>> Begin

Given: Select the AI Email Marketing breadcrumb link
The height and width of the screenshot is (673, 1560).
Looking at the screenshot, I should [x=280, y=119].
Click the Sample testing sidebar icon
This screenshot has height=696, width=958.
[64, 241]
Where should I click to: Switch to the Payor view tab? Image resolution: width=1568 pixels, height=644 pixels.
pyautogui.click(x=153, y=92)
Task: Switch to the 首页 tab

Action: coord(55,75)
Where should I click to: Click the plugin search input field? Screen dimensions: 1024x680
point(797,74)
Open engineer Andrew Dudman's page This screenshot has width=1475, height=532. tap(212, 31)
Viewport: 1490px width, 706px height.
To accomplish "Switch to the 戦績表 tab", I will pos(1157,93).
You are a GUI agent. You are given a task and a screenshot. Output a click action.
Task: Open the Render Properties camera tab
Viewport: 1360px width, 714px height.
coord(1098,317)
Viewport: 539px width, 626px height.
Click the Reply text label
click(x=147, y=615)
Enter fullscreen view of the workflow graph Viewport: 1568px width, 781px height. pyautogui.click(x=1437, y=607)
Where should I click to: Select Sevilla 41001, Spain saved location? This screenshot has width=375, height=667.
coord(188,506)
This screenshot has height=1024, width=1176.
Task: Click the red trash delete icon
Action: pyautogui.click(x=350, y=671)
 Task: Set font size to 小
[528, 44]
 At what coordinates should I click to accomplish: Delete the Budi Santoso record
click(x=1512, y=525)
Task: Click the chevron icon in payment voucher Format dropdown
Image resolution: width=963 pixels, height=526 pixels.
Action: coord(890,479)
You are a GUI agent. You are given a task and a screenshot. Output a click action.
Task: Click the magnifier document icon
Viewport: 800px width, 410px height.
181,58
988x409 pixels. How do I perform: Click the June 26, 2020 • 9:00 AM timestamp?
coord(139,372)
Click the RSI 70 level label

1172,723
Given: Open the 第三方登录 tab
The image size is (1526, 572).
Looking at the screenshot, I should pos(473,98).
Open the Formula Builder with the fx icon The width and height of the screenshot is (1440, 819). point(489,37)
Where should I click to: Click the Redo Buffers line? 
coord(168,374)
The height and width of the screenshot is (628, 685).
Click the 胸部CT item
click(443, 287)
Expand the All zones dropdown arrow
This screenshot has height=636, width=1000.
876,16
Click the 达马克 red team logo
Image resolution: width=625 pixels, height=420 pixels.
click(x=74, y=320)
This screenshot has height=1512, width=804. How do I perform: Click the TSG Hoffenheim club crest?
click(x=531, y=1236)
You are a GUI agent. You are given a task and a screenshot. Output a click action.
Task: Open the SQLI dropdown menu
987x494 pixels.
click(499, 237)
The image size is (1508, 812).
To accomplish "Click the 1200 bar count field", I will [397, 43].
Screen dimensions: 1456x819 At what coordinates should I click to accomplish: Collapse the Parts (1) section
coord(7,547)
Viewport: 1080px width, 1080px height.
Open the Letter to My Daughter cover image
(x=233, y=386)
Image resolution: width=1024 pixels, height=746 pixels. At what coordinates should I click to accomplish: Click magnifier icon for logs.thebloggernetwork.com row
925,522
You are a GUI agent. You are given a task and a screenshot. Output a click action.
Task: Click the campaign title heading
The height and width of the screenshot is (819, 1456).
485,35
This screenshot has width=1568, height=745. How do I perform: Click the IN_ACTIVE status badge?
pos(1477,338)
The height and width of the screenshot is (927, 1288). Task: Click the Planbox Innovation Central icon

>> End

AIM OF THE EXERCISE
Rewrite every one of the entries above, changing each "Viewport" to "Window size" and keeping everything else the same.

WRITTEN ANSWER
Given: Select the AI Email Marketing breadcrumb link
The height and width of the screenshot is (673, 1560).
Looking at the screenshot, I should [x=280, y=119].
Click the Sample testing sidebar icon
This screenshot has height=696, width=958.
[64, 241]
Where should I click to: Switch to the Payor view tab? Image resolution: width=1568 pixels, height=644 pixels.
pyautogui.click(x=153, y=92)
Task: Switch to the 首页 tab

Action: coord(55,75)
Where should I click to: Click the plugin search input field? Screen dimensions: 1024x680
point(797,74)
Open engineer Andrew Dudman's page This screenshot has width=1475, height=532. tap(212, 31)
Window size: 1490px width, 706px height.
To accomplish "Switch to the 戦績表 tab", I will pos(1157,93).
You are a GUI agent. You are given a task and a screenshot. Output a click action.
Task: Open the Render Properties camera tab
Window size: 1360px width, 714px height.
coord(1098,317)
Window size: 539px width, 626px height.
Click the Reply text label
click(x=147, y=615)
Enter fullscreen view of the workflow graph Window size: 1568px width, 781px height. pyautogui.click(x=1437, y=607)
Where should I click to: Select Sevilla 41001, Spain saved location? This screenshot has width=375, height=667.
coord(188,506)
This screenshot has height=1024, width=1176.
Task: Click the red trash delete icon
Action: pyautogui.click(x=350, y=671)
 Task: Set font size to 小
[528, 44]
 At what coordinates should I click to accomplish: Delete the Budi Santoso record
click(x=1512, y=525)
Task: Click the chevron icon in payment voucher Format dropdown
Image resolution: width=963 pixels, height=526 pixels.
Action: coord(890,479)
You are a GUI agent. You are given a task and a screenshot. Output a click action.
Task: Click the magnifier document icon
Window size: 800px width, 410px height.
181,58
988x409 pixels. How do I perform: Click the June 26, 2020 • 9:00 AM timestamp?
coord(139,372)
Click the RSI 70 level label

1172,723
Given: Open the 第三方登录 tab
The image size is (1526, 572).
Looking at the screenshot, I should pos(473,98).
Open the Formula Builder with the fx icon The width and height of the screenshot is (1440, 819). point(489,37)
Where should I click to: Click the Redo Buffers line? 
coord(168,374)
The height and width of the screenshot is (628, 685).
Click the 胸部CT item
click(443, 287)
Expand the All zones dropdown arrow
This screenshot has height=636, width=1000.
876,16
Click the 达马克 red team logo
Image resolution: width=625 pixels, height=420 pixels.
click(x=74, y=320)
This screenshot has height=1512, width=804. How do I perform: Click the TSG Hoffenheim club crest?
click(x=531, y=1236)
You are a GUI agent. You are given a task and a screenshot. Output a click action.
Task: Open the SQLI dropdown menu
987x494 pixels.
click(499, 237)
The image size is (1508, 812).
To accomplish "Click the 1200 bar count field", I will [397, 43].
Screen dimensions: 1456x819 At what coordinates should I click to accomplish: Collapse the Parts (1) section
coord(7,547)
Window size: 1080px width, 1080px height.
Open the Letter to My Daughter cover image
(x=233, y=386)
Image resolution: width=1024 pixels, height=746 pixels. At what coordinates should I click to accomplish: Click magnifier icon for logs.thebloggernetwork.com row
925,522
You are a GUI agent. You are given a task and a screenshot. Output a click action.
Task: Click the campaign title heading
The height and width of the screenshot is (819, 1456).
485,35
This screenshot has width=1568, height=745. How do I perform: Click the IN_ACTIVE status badge?
pos(1477,338)
The height and width of the screenshot is (927, 1288). Task: Click the Planbox Innovation Central icon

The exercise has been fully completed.